Berra’s on-field achievements can’t be understated. Ten world championships. Three-time league MVP. Catching the only perfect game in World Series history. As the film points out, his impact on Yankees history, and baseball as a whole, can scarcely be matched. He bridged the Joe DiMaggio era with that of Mickey Mantle, and after his playing career ended, he even went on to manage both the Yankees and the crosstown Mets to pennants. In short, as one talking head puts it, the World Series seemed to follow him around.

Remarkably, such a path to baseball glory wound through the killing fields of World War II. Berra served on a rocket boat on D-Day, many of his fellow sailors cut down around him. When the beaches of Normandy were secured by the following day, Berra was tasked with fishing bloated bodies out of the surf. Compared to that “baseball’s easy,” he’s reported to have said.

The film spends ample time on his upbringing in St. Louis as the child of Italian immigrants, but it doesn’t belabor this origin. We hear of his early affinity for baseball, and later of his cute romance with his eventual wife, Carmen, but at least these earlier portions of the film avoid striking an overly maudlin tone. There’s baseball to get to, after all, and that stretch of the documentary, along with plenty of archival footage, is where It Ain’t Over really shines. We hear how, to many, the short, stocky, not particularly handsome Berra didn’t “look like a Yankee,” and was cast as clownish in the papers. Nevertheless, his glove and his bat won fans over; in one season, he incredibly hit 28 home runs against only 12 strikeouts the entire year. In addition to catching Don Larsen’s perfect game, after which he jumped into the pitcher’s arms in a now iconic moment, he was on the wrong end of a close play at the plate when Jackie Robinson famously stole home in the 1955 World Series—Berra would go to his grave insisting he’d tagged the barrier-breaking Dodger out.

Among the many interviewees gushing about Berra’s on-field achievements there are latter-day Yankees royalty (Mattingly, Jeter, Rivera), a trio of managerial Joes (Torre, Maddon, Girardi), broadcasters (Scully, Costas) and superfans (Billy Crystal). Meanwhile, his off-field presence as a loving family man is highlighted by family members including his granddaughter Lindsay and three sons, Larry, Tim and Dale—the latter of which spent 10 years in the majors himself and was managed by Berra in his second stint as the Yankees skipper. Berra’s unceremonious ouster by George Steinbrenner only 16 games into his second season at the helm weaves a little drama into what is otherwise mostly a tale of a simple, lovable man and ballplayer achieving success and living well.

In fact, more conflict would’ve strengthened the documentary.
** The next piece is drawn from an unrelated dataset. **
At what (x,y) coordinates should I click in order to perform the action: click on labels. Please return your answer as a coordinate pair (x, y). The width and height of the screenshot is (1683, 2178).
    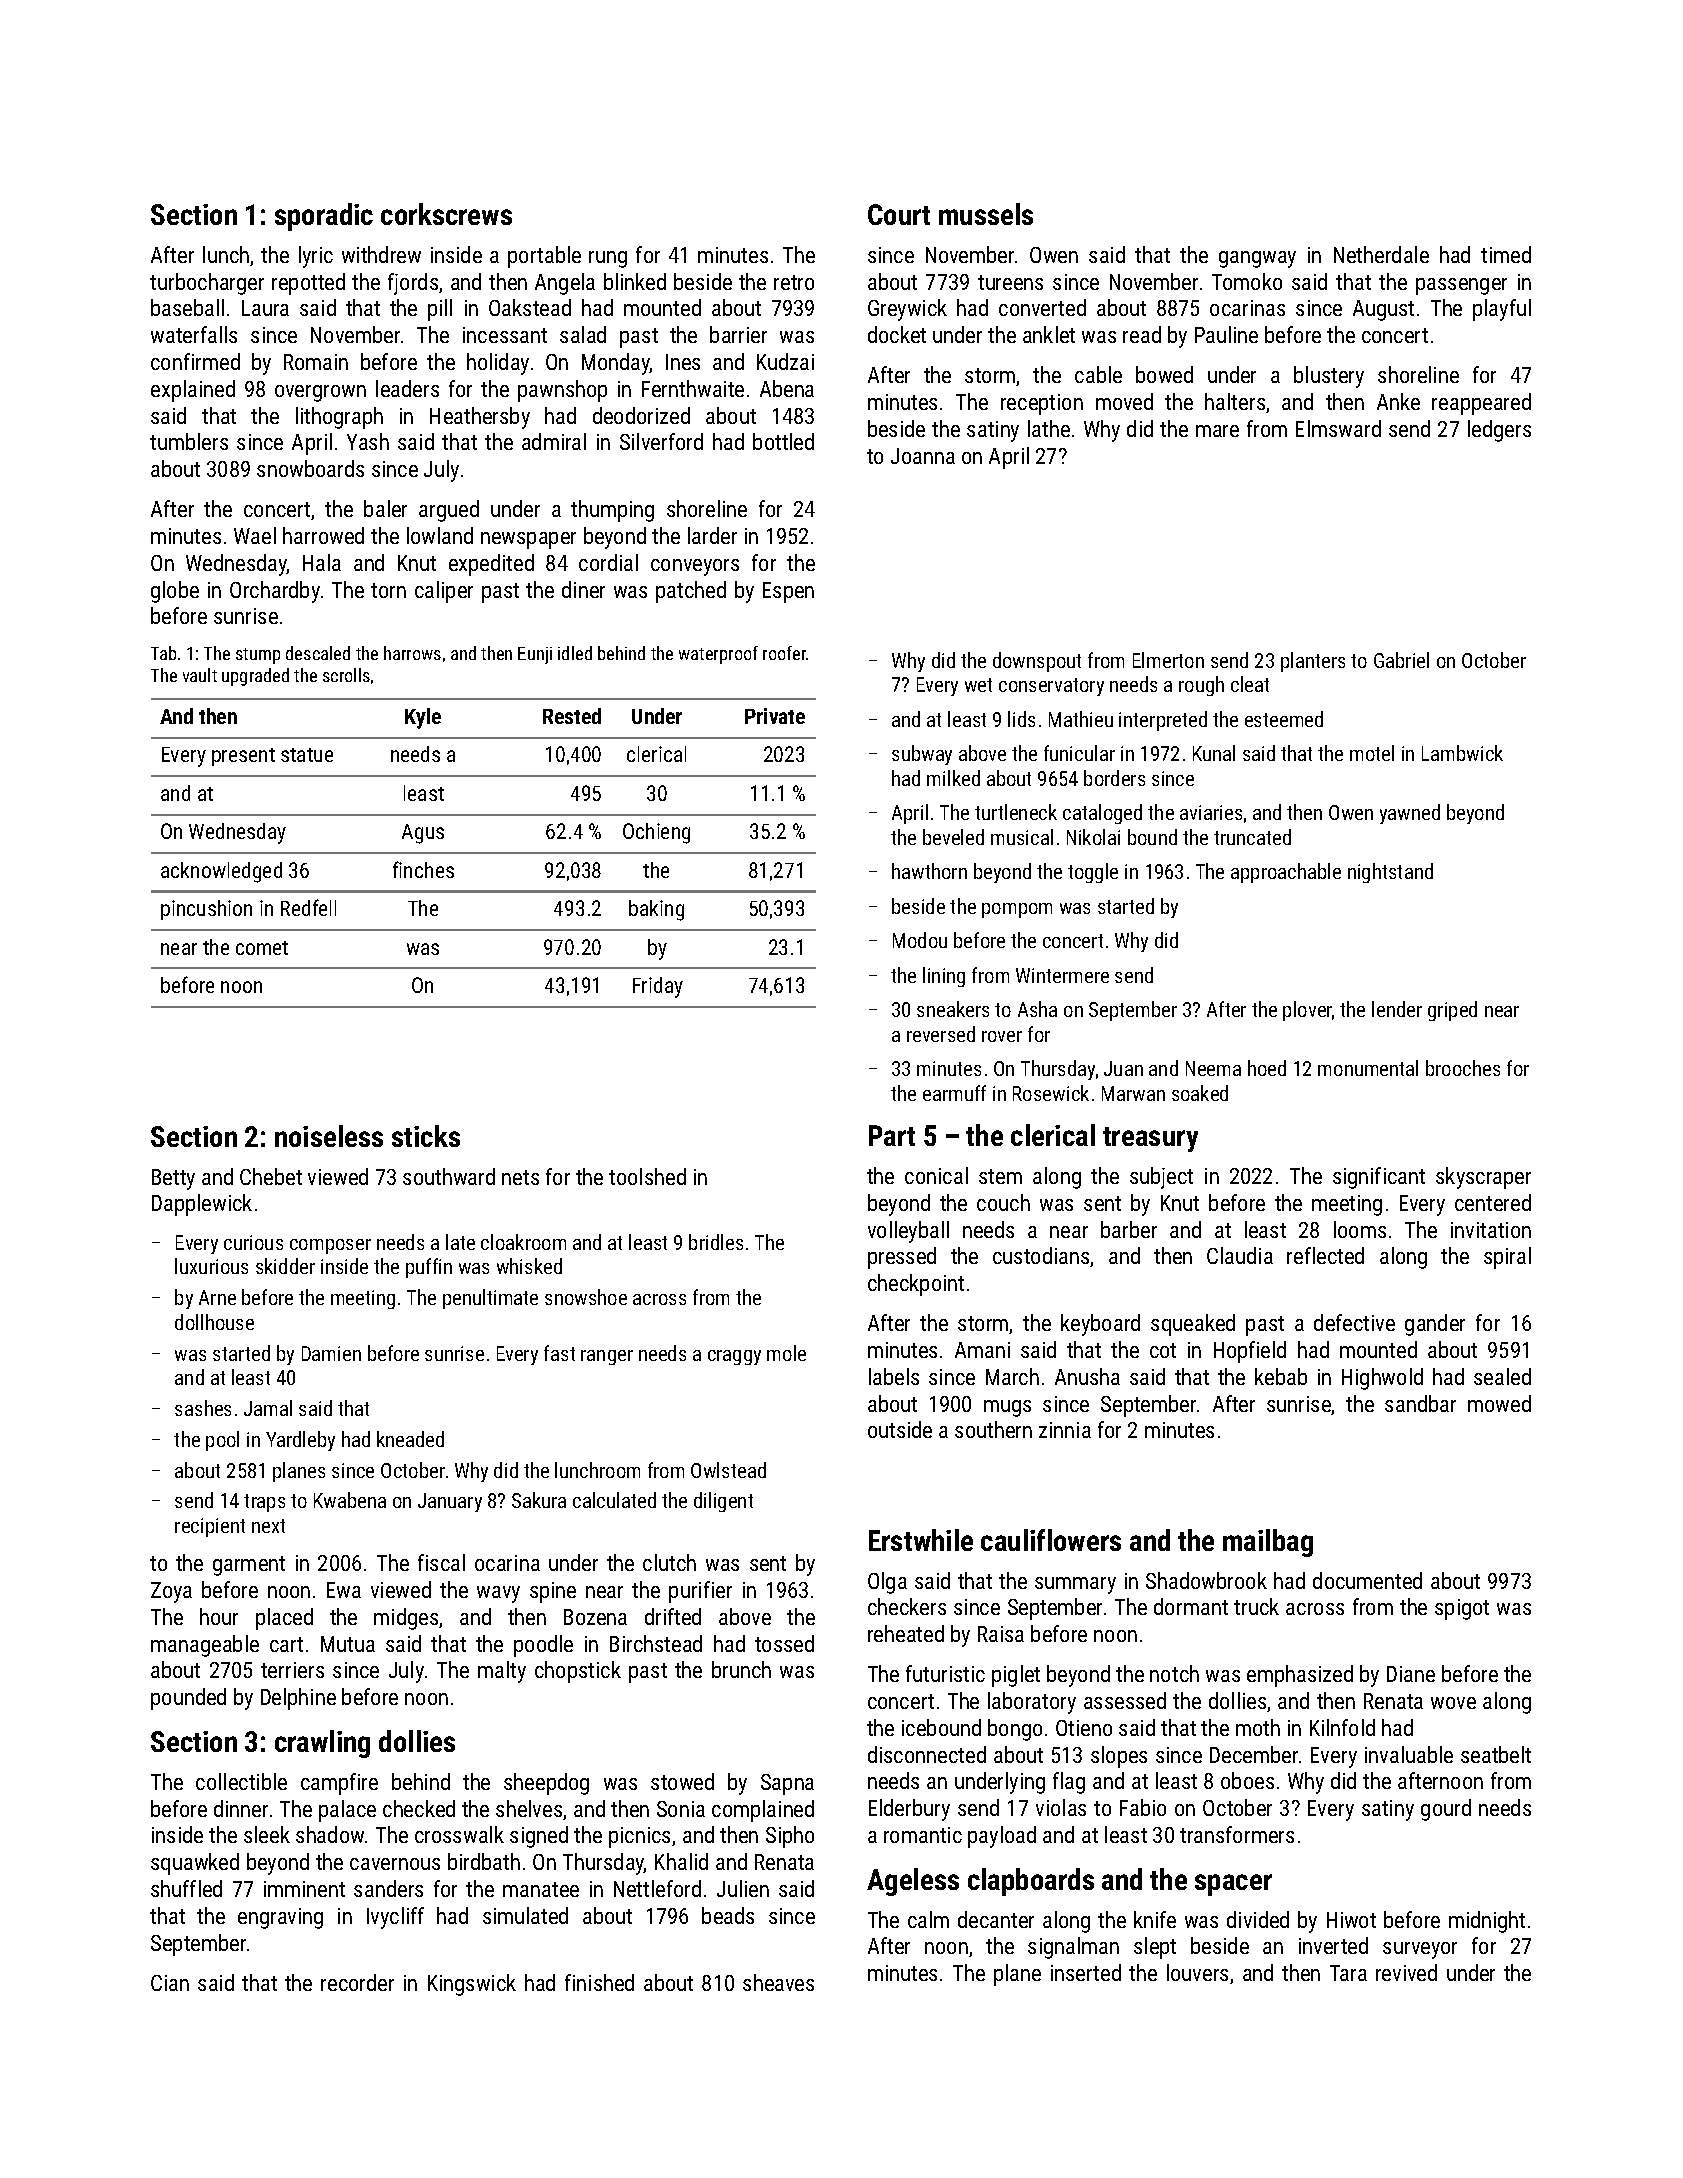
    Looking at the image, I should click on (894, 1376).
Even though there are moments where it’s clear Berra had an axe to grind, the film leaves some stones unturned. His feud with Steinbrenner, to the point Berra refused for years to set foot in Yankee Stadium so long as the team remained in the hands of the polarizing owner, is played as just another lovable quirk. Though one of his sons mentions you didn’t want to see Berra angry, the film doesn’t dig very deeply into the matter and instead celebrates the eventual reconciliation and Berra’s return to the Yankee fold. It’s in the latter third that the film veers from mere hagiography to outright cloying tribute. The fact his cartoonish public persona, which he often embraced, may have inspired Hanna-Barbera’s bumbling Yogi Bear character—to the point that Berra sued for defamation—could’ve offered another insightful angle into a man who, despite is broad affability, apparently was inclined to carry a chip on his shoulder.

Instead, Mullin mostly only has room for the good stuff. The director goes to great lengths to reinforce the perception of the malapropism-prone Berra as a relatable everyman, and how that’s what made him so remarkable. The film succeeds most in shining a light on a storied baseball career that often gets overlooked by the man’s subsequent cultural status. In the end, 90% of the film is half effective.